SCALE-COMM: Shared, Contrastively-Aligned Latent Embeddings for MARL Communication
For multi-agent coordination in partially observable settings, SCALE-COMM addresses the problem of unstable and ungrounded communication, offering a more robust and scalable approach.
SCALE-COMM introduces a self-supervised framework for learning stable, policy-relevant communication representations in multi-agent reinforcement learning, decoupling communication from policy optimization. It consistently outperforms existing methods in representation quality and task performance across benchmarks and a realistic warehouse task, improving stability, sample efficiency, and throughput.
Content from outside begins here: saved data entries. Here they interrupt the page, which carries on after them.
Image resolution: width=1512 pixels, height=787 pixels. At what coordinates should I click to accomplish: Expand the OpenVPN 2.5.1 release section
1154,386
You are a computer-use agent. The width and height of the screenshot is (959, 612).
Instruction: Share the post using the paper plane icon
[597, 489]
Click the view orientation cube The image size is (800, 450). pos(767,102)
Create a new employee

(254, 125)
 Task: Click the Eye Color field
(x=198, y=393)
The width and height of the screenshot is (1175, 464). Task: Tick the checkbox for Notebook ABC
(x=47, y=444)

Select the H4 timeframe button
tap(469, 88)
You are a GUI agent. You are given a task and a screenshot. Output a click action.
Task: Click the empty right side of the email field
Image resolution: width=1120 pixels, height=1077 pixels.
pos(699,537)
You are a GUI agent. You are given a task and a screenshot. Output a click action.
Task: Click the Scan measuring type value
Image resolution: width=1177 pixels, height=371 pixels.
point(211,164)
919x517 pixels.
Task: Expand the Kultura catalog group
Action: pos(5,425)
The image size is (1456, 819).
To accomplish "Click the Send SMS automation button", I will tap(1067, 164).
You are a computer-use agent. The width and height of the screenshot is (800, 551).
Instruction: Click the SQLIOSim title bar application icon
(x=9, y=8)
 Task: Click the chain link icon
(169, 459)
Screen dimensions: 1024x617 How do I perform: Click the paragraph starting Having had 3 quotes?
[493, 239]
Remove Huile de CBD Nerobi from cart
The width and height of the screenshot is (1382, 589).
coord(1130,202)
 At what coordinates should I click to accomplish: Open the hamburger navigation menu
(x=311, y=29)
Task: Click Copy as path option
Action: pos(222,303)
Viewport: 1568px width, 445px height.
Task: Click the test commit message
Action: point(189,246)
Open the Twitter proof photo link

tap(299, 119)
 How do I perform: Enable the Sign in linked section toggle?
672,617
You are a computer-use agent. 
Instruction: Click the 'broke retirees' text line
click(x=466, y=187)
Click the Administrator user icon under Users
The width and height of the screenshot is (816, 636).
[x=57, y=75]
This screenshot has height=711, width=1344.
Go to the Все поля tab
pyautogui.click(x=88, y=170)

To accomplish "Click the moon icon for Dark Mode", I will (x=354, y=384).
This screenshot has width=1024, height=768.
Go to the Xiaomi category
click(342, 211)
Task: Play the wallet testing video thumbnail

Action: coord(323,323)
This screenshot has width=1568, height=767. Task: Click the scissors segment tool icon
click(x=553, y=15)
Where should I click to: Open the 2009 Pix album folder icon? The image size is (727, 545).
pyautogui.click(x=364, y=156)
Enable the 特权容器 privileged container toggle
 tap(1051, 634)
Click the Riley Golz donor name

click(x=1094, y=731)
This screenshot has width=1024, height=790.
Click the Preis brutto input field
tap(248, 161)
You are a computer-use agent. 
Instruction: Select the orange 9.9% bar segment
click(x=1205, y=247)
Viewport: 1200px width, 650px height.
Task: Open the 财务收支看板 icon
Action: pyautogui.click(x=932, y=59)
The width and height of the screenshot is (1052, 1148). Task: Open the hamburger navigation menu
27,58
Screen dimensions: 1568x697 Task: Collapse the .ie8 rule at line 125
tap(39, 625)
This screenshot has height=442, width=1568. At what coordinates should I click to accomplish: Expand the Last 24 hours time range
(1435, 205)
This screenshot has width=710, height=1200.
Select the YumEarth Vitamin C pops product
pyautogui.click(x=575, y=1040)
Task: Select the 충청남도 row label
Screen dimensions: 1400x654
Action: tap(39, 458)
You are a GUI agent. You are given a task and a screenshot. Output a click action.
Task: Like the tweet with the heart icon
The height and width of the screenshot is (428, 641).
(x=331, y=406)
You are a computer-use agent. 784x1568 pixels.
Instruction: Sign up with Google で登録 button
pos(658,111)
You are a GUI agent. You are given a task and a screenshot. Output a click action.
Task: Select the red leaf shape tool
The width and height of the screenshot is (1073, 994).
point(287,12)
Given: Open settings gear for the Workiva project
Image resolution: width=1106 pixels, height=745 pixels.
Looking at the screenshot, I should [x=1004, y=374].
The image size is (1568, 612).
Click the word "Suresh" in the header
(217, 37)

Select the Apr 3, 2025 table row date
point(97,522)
Emergent communication enables partially observant Autonomous Mobile Robots (AMRs) to coordinate effectively in decentralized multi-agent reinforcement learning (MARL) settings. However, existing approaches often struggle with unstable communication protocols, ungrounded message semantics, and interference between communication learning and policy optimization, leading to degraded coordination over time. We propose SCALE-COMM (Shared, Contrastively-Aligned Latent Embeddings for COMMunication), a self-supervised framework for learning compact, stable, and policy-relevant communication representations. SCALE-COMM decouples communication learning from policy optimization by training low-dimensional latent messages that capture task-relevant planning and traffic information, while enforcing consistency across agents and time. Across standard MARL benchmarks and a realistic warehouse coordination task, SCALE-COMM consistently outperforms existing communication frameworks in both representation quality and task performance. The learned communication space yields improved stability, sample efficiency, and throughput under policy fine-tuning, demonstrating the effectiveness of representation-driven communication for scalable multi-agent coordination.